|"Sic Semper Tyrannis - 22th Regt. U.S. Colored Troops" Artist: David Bustill Bowser. Library of Congress.|
I found the session thought-provoking, and the panelists extremely engaging, particularly Emmanuel Dabney of the Petersburg National Battlefield. In his short presentation, he told the audience three personal accounts of black soldiers, each relating incredibly different experiences. He closed with an intriguing question: as an interpreter, how do you balance different experiences, motivations and feelings among black soldiers? Personally, I think that recognizing that the motivations of soldiers are complex, and using the soldiers' own words, just as Dabney did, would make a great start. Dabney has his own blog, Interpretive Challenges. I intend to follow his thoughts in the future, and have added it to the blog roll to the right.
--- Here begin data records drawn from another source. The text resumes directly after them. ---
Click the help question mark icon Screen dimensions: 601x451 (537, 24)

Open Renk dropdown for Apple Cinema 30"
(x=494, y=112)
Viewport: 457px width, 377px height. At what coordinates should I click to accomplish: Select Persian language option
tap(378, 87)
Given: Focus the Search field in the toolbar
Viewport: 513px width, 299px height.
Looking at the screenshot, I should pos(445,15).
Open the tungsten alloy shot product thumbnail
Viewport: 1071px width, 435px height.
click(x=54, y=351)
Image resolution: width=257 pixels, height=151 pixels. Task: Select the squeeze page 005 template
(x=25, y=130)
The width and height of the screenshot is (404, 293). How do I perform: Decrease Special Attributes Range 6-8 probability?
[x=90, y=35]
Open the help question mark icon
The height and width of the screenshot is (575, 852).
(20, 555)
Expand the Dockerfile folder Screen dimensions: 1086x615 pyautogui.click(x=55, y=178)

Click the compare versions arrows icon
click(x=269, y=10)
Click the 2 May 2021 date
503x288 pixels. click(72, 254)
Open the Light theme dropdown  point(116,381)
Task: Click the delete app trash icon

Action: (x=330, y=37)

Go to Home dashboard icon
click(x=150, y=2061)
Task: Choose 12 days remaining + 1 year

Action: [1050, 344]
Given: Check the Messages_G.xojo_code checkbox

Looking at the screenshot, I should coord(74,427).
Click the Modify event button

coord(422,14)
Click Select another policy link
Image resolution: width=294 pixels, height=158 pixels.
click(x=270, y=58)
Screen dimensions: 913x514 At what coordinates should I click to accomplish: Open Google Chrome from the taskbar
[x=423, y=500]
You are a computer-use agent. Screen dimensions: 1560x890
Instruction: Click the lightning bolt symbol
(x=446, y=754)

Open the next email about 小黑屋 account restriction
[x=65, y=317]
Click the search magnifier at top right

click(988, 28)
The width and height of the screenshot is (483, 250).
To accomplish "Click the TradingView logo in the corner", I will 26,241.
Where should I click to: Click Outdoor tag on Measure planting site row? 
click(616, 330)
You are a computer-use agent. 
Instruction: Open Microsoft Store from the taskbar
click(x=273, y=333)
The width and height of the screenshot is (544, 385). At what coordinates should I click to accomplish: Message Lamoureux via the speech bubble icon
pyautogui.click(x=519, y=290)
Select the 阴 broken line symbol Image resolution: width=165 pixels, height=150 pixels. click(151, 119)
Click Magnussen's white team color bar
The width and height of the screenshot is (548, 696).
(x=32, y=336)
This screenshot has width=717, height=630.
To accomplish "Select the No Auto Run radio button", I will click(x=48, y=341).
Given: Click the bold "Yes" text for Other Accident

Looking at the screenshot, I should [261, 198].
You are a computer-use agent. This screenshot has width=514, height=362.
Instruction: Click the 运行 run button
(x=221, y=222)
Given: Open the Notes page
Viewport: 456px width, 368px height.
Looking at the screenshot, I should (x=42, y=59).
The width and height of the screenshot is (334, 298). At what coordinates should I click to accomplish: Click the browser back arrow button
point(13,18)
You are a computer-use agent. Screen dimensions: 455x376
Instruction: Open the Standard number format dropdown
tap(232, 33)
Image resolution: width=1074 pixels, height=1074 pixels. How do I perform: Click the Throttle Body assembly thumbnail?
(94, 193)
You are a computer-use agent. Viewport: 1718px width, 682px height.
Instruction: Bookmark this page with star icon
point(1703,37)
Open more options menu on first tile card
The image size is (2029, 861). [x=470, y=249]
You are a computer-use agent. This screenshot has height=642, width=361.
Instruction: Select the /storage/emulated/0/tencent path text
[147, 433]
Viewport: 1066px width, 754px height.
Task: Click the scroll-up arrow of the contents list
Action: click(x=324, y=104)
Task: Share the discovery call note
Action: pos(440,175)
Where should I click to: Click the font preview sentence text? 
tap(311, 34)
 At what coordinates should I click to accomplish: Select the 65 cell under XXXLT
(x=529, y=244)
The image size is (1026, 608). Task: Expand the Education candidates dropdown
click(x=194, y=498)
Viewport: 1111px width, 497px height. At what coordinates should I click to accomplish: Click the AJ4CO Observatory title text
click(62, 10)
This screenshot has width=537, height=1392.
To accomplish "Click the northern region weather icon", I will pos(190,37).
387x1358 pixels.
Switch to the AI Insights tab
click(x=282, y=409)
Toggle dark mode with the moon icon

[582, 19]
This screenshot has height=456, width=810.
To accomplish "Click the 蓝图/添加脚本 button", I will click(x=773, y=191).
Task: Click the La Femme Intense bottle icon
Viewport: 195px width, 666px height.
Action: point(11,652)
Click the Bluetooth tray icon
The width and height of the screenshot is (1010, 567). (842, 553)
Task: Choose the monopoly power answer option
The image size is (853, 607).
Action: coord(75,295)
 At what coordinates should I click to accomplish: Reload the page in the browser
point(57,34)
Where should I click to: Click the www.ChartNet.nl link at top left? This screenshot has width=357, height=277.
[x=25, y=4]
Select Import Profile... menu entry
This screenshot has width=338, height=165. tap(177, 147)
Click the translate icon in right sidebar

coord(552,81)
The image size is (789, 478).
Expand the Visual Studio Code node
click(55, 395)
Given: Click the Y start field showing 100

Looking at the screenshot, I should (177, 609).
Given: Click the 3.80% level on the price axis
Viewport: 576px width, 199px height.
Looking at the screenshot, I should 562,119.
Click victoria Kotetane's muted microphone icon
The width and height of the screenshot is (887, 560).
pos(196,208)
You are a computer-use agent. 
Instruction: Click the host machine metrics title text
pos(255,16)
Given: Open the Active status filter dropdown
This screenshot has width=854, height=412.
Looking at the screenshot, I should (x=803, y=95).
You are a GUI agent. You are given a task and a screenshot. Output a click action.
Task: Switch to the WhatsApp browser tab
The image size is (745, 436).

Hari Jones argued that the predominant and often inaccurate story presented about African American soldiers, largely built by the movie Glory, was one of victimization. It told of unequal pay, of white racism towards black troops and of doubts about the quality of black troops harbored by the political and military leadership of the North. Jones wanted instead for public audiences to understand the tremendous successes of black troops during the war, noting a long list of their accomplishments on the battlefield. This, he argued, was a tremendously uplifting American story.
Kevin Levin added some complexity to the discussion with his questions. At one point he asked the panel if the interest in framing a feel-good narrative, one that detailed freedom's inevitable march through history, prevented us from acknowledging more uncomfortable aspects of the USCT story. For example - where do stories of black troops offering no quarter to Confederates fit into that narrative? I think it's a fair point - our desire for a simplified version of the story often causes us to ignore contradictory or troubling sources.
Barbara Gannon also had thought-provoking comments, and focused on the challenges of memory and commemoration of USCT units. Postwar commemoration on battlefields was often state sponsored. With no state to fund their monuments, the USCT ended up being a sort of "orphan" in regards to memory. She suggested that perhaps the NPS should "adopt" the USCT, and take on the challenge of bringing their story to the public. I would argue that this is being done at many NPS sites today. But her point was well-made, and I began to wonder what more could be done to bring the USCT story to the forefront with public audiences. A unique place where this could be done is at Gettysburg.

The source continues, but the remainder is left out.